И все это с такой уверенностью, что Леону на секунду кажется, что Крис — вовсе не образец человека-титана.
Леон мягко останавливает машину, которая шуршит колесами по нервному асфальту, но обеих рук с руля не убирает. Так спокойнее. Есть точка опоры.
— Это очень... прямо.
— У нас, у Редфилдов, всегда так. Если человек хороший, мы ему говорим об этом. Если он дерьмо... ну, знаешь, посмотри на Криса, когда он распекает кого-нибудь.
Упоминание Криса — не самая комфортная вещь. Редфилд кажется именно тем человеком, который размажет любого лишь за взгляд в сторону его сестры, не говоря о чем-то большем. Но, в самом-то деле, Леона волнует не это, не угроза собственному здоровью и благополучию. Леона волнует то, что Клэр — вовсе не та.

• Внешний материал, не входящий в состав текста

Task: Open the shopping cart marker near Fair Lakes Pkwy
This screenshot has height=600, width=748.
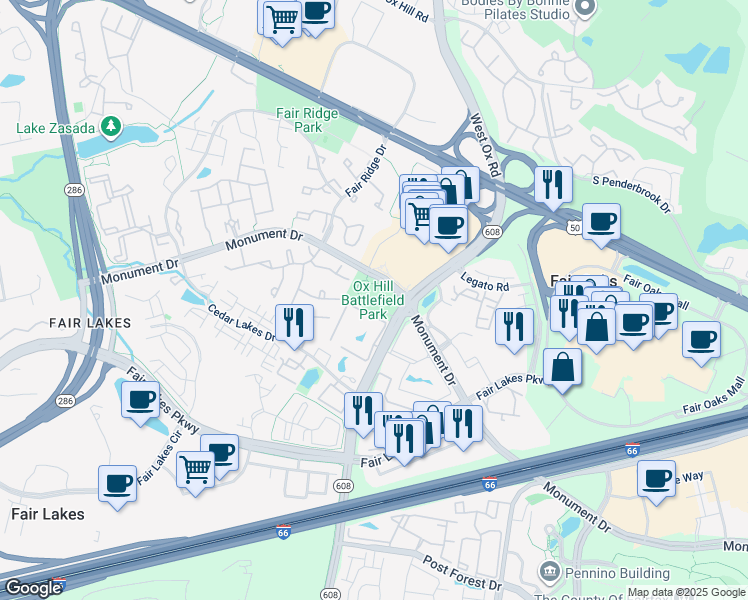Action: [195, 468]
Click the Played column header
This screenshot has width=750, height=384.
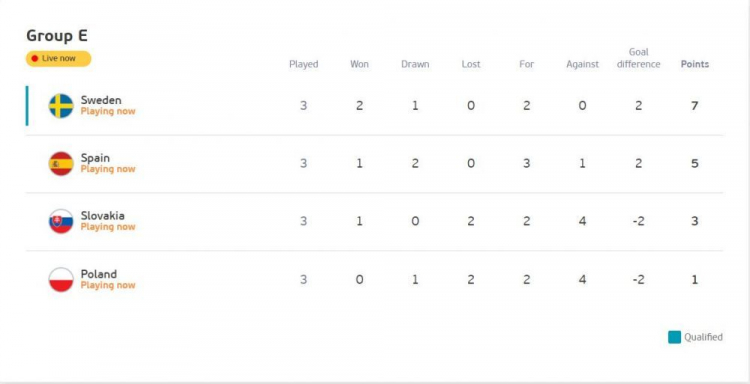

Вовсе не его боль, что ли, и не причина мысленно возвращаться к одному маленькому мерзкому городку, который, по всем правилам, уже давно должен был кануть в лету. Человеческий мозг, несмотря на явное несовершенство, все же потрясающая штука: чтобы не взорваться и не пересечь весьма условную грань безумия, он умело фильтрует воспоминания и постепенно уничтожает те, что ранят сильнее всего.
Леон бы начал забывать, полностью забывать, до теней вместо лиц, если бы не... ну, хватит, приди в себя.
Он глубоко вдыхает, стараясь не думать о лишнем (не-его-лишнее никогда не было лишним). У него не так много времени, чтобы выйти из неловкого разговора с достоинством и, если повезет, с прежней дружбой. Чем дольше он молчит, тем глубже становится яма, в которую ему придется полететь головой вниз, но Клэр, спасибо ей за все, едва заметно хмурится и — вдруг — мягко улыбается.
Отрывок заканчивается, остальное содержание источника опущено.